== TEXTO ==

· · ·

La receta

“Médicos prohibidos ayer, bulos impunes hoy”

Durante siglos, el Índice de Libros Prohibidos fue la muralla que levantó la Iglesia católica para “proteger” a los fieles de lecturas peligrosas. No fue un capricho puntual, sino una política constante desde mediados del XVI hasta bien entrado el XX. Allí acabó de todo: panfletos incendiarios, sátiras irreverentes… y también obras de médicos que hoy consideramos clásicos de la cultura y la ciencia.

En España, el ejemplo más llamativo es el de Juan Huarte de San Juan. Su Examen de los ingenios (1575), un tratado sobre temperamentos y aptitudes humanas, fue un éxito de lectura, pero acabó en la lista negra. El Santo Oficio mandó expurgar pasajes en 1583 y 1584. La tijera inquisitorial prefería cortar párrafos “dudosos” antes que condenar en bloque un libro útil. Y ahí está la paradoja: el mismo texto que sirvió de manual para médicos y pedagogos fue considerado sospechoso por sus reflexiones sobre el alma y la naturaleza humana.

· · ·

== DATOS DE ENTRADA ==
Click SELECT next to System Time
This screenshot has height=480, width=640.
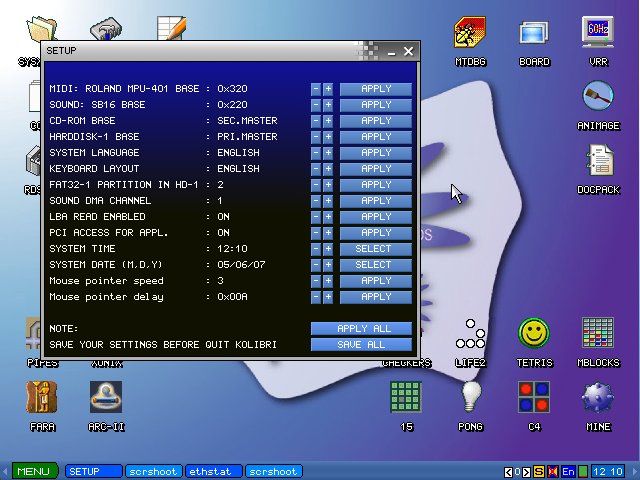pos(375,249)
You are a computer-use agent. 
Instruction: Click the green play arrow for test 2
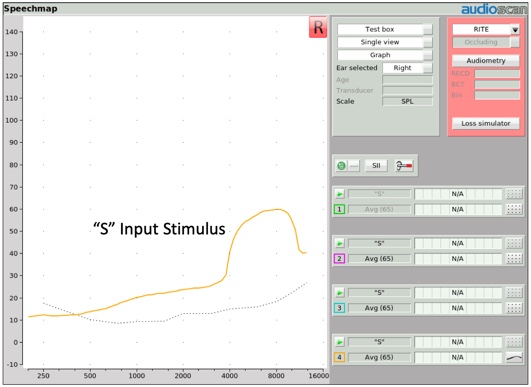click(339, 243)
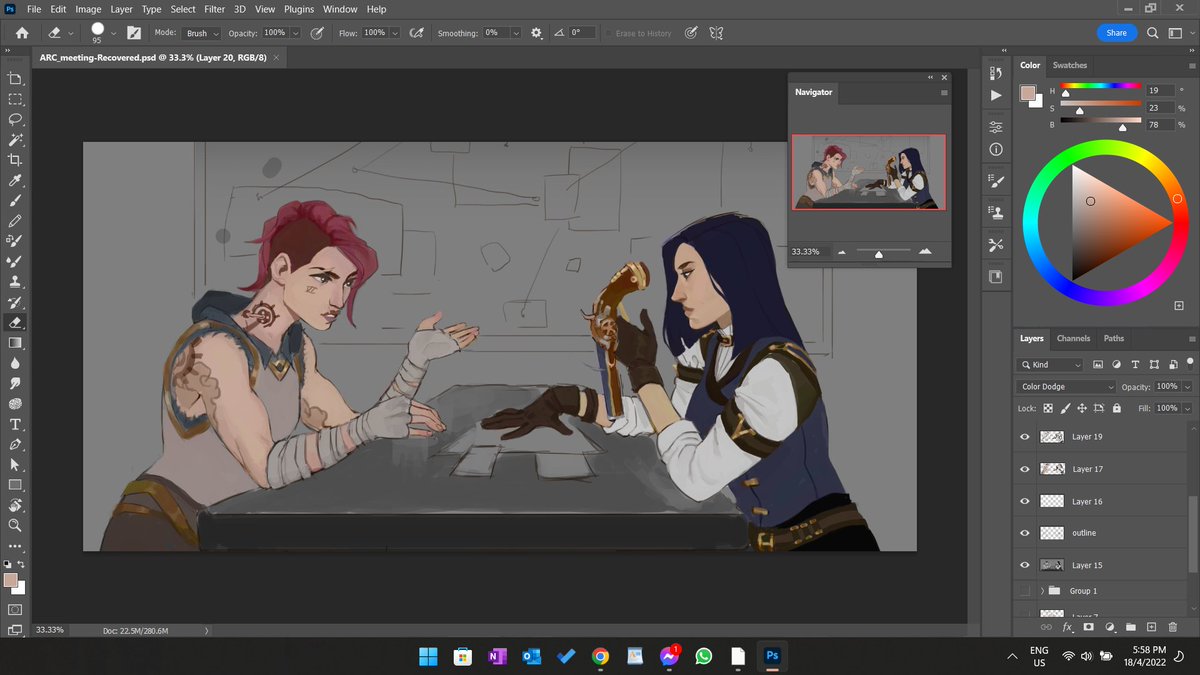Pick the Gradient tool
Image resolution: width=1200 pixels, height=675 pixels.
coord(15,343)
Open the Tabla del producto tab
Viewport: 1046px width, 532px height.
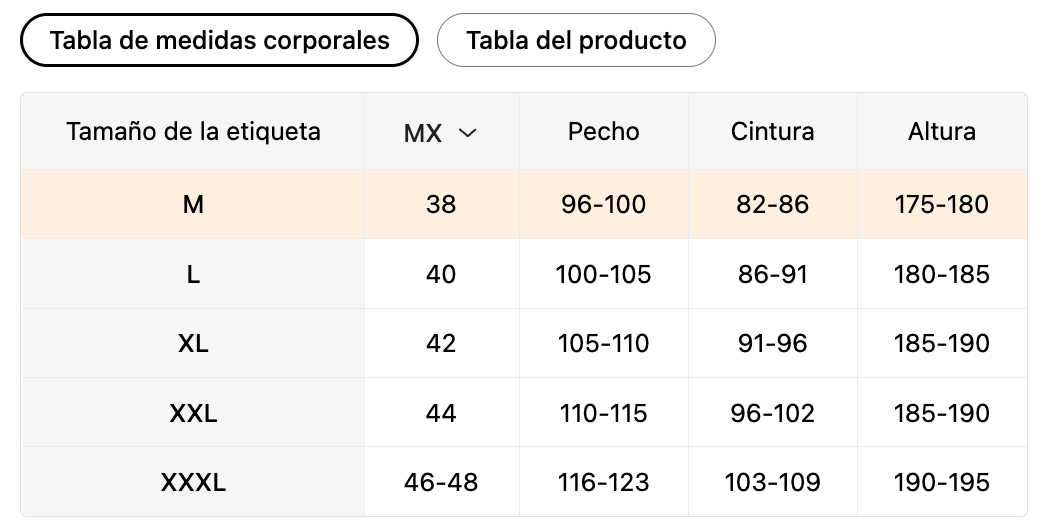[x=576, y=40]
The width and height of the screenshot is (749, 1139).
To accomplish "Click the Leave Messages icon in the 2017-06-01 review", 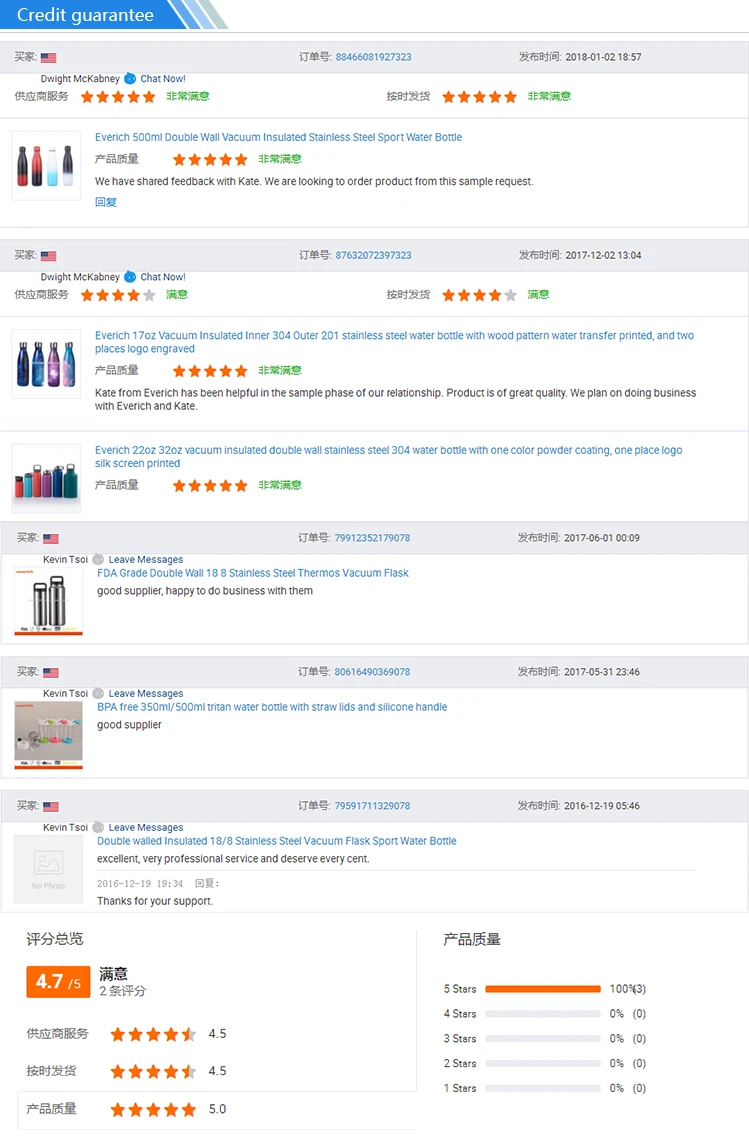I will point(98,559).

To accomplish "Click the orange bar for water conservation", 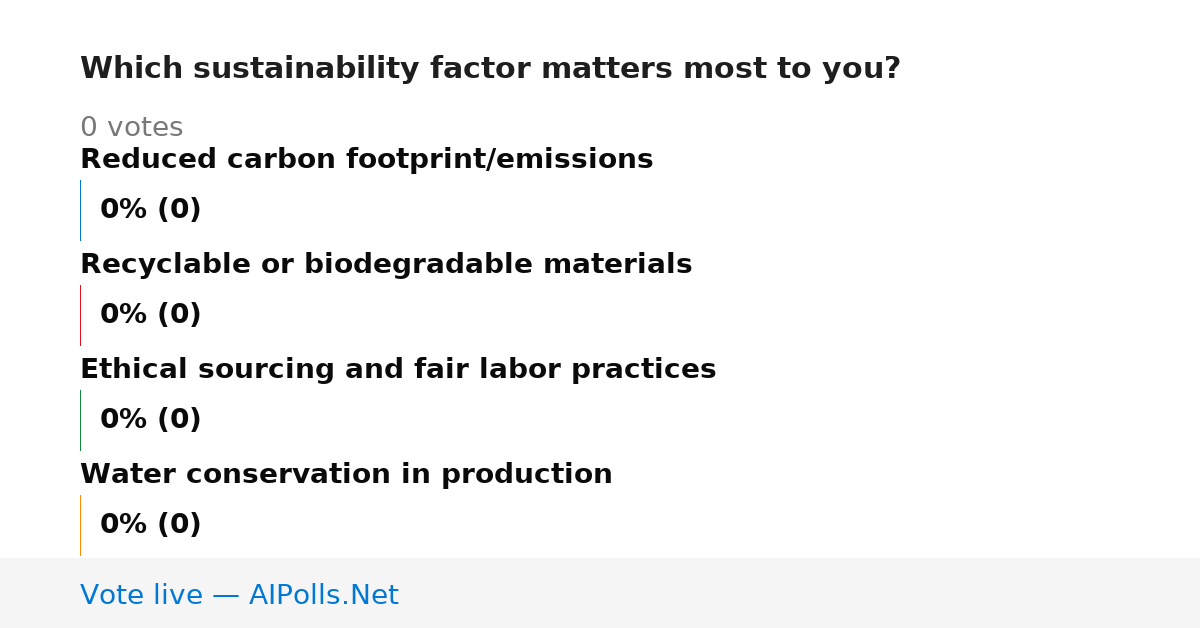I will coord(80,525).

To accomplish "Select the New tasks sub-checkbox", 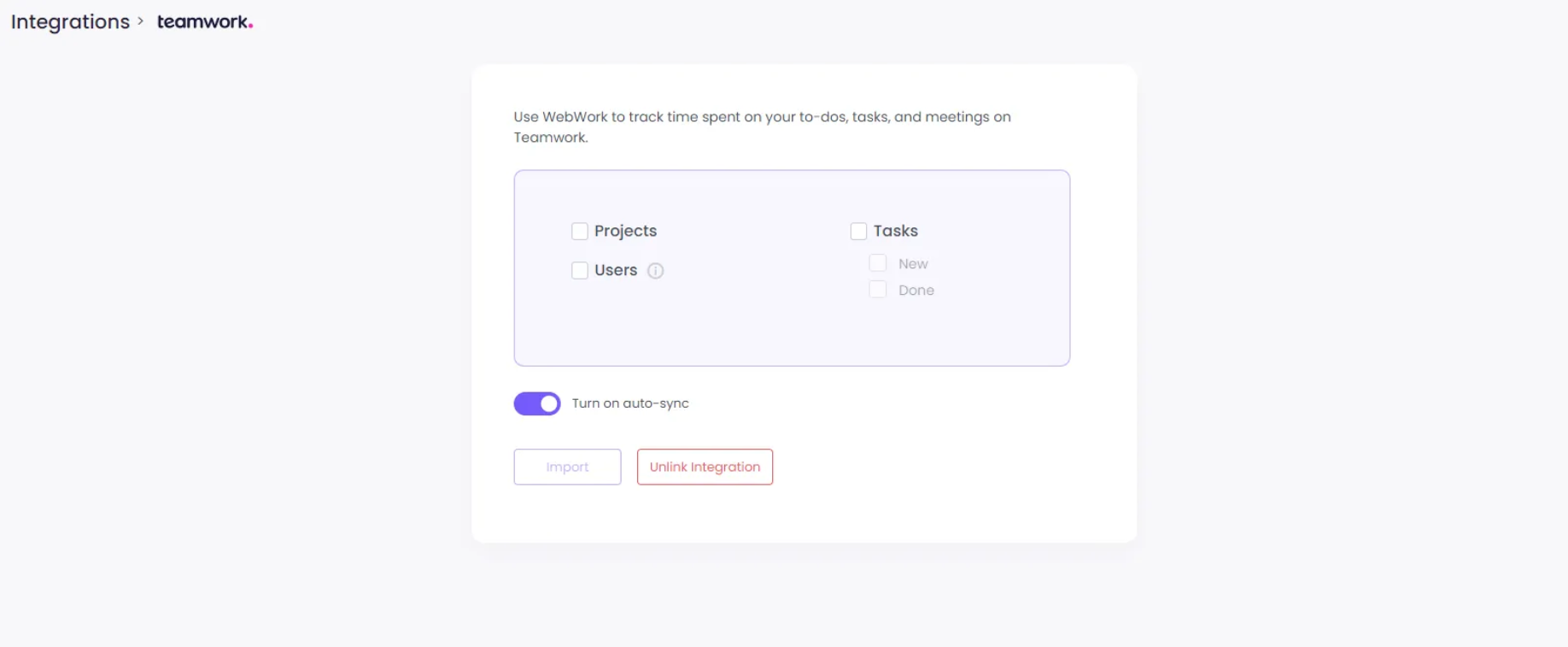I will [877, 263].
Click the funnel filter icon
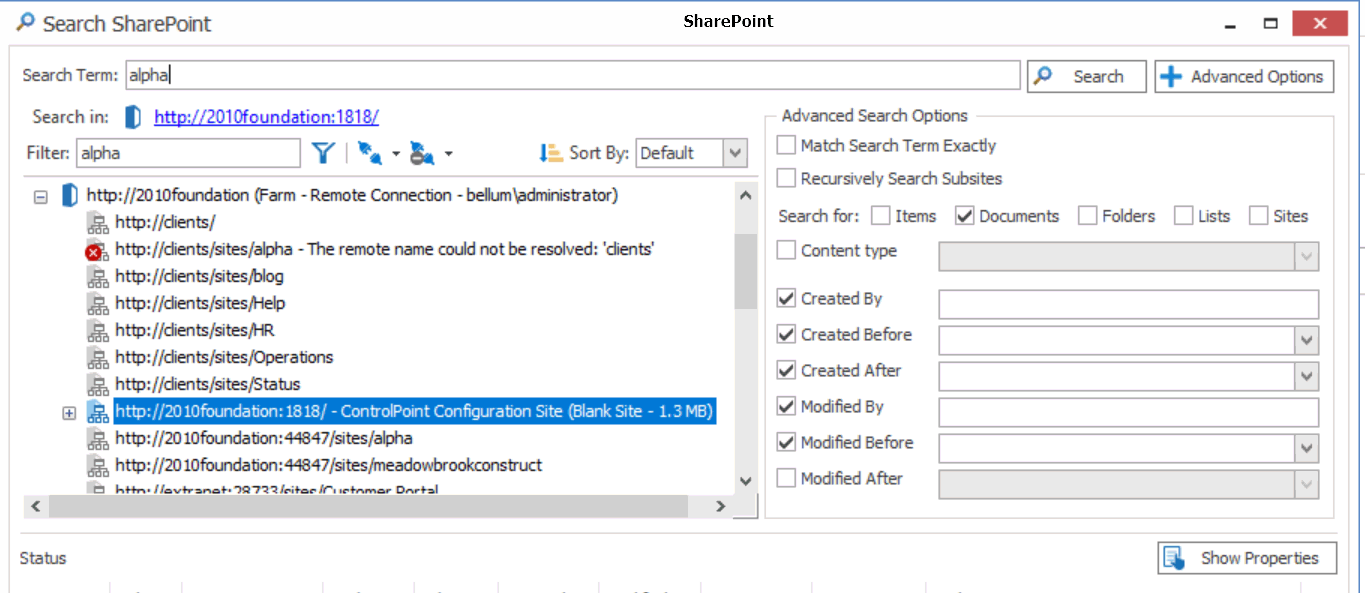The height and width of the screenshot is (593, 1365). 322,153
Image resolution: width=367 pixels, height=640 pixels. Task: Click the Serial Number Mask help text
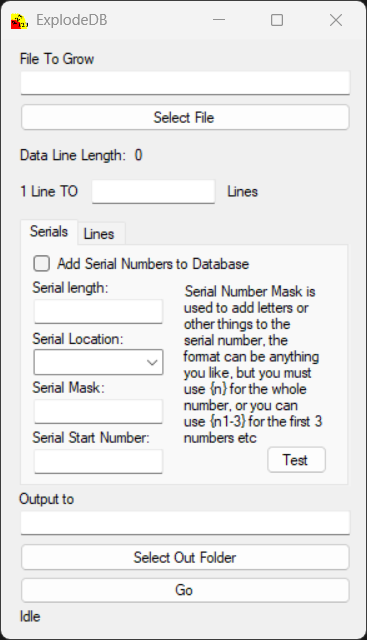coord(253,364)

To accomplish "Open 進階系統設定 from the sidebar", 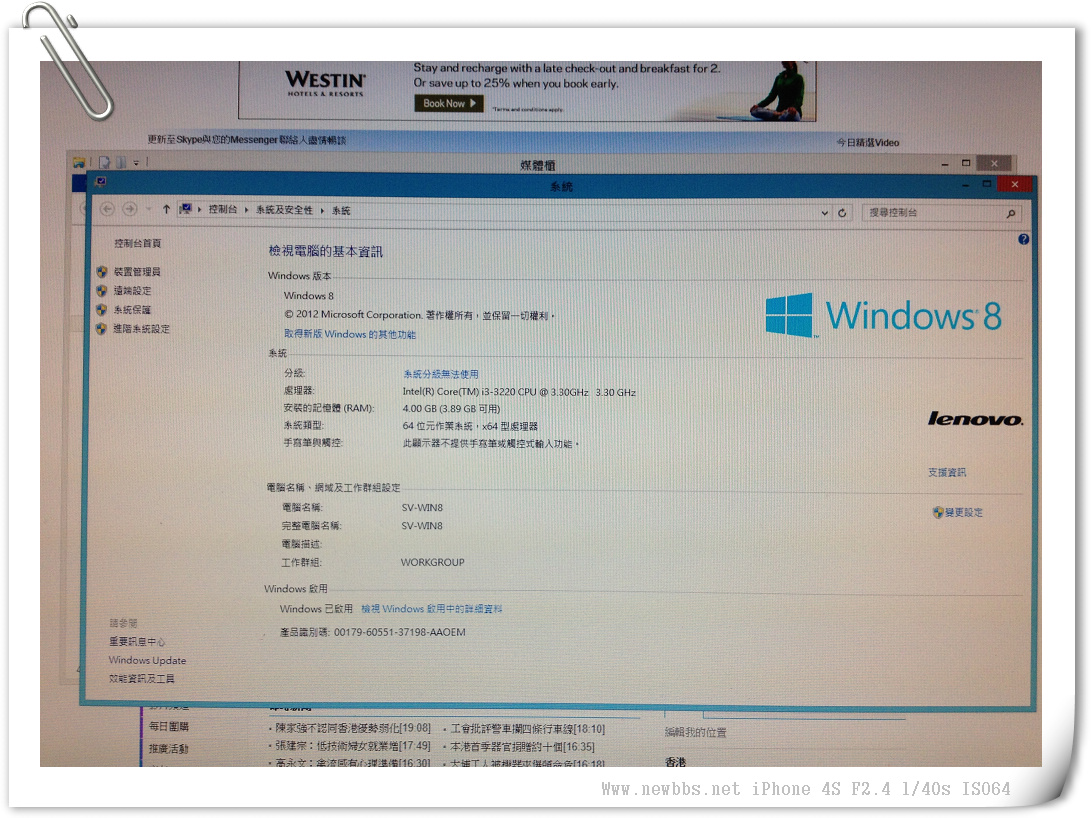I will coord(141,329).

· · ·

== EJERCICIOS ==
#1 En el texto sobre el Índice de Libros Prohibidos, ¿en qué años mandó el Santo Oficio expurgar pasajes del Examen de los ingenios?
#2 Escribe cómo sigue el texto sobre el Índice de Libros Prohibidos después de su última frase.

== SOLUCIONES ==
#1 En 1583 y 1584.

#2
Otro caso fue el del inglés Thomas Browne. Su Religio Medici no era un manual de anatomía, sino una confesión espiritual de un médico curioso, a medio camino entre la ciencia y la fe anglicana. Eso bastó para que se prohibiera. Lo perseguido, una vez más, no era la práctica médica, sino la reflexión personal del médico convertido en escritor.

El francés François Rabelais lo pagó con humor. Médico y humanista, escribió las disparatadas aventuras de Gargantúa y Pantagruel. En 1559, Roma incluyó toda su obra en el Índice. Era divertido, sí, pero demasiado irreverente en una Europa dividida por guerras de religión.

Más dramático fue lo de Johann Weyer, médico neerlandés que se atrevió a discutir la caza de brujas en su De praestigiis daemonum (1563). Para él, muchas supuestas posesiones eran simples ilusiones o enfermedades. La Iglesia lo declaró “autor de primera clase”, etiqueta reservada a los más peligrosos. Lo que para la medicina era razón y diagnóstico, para la teología era desafío.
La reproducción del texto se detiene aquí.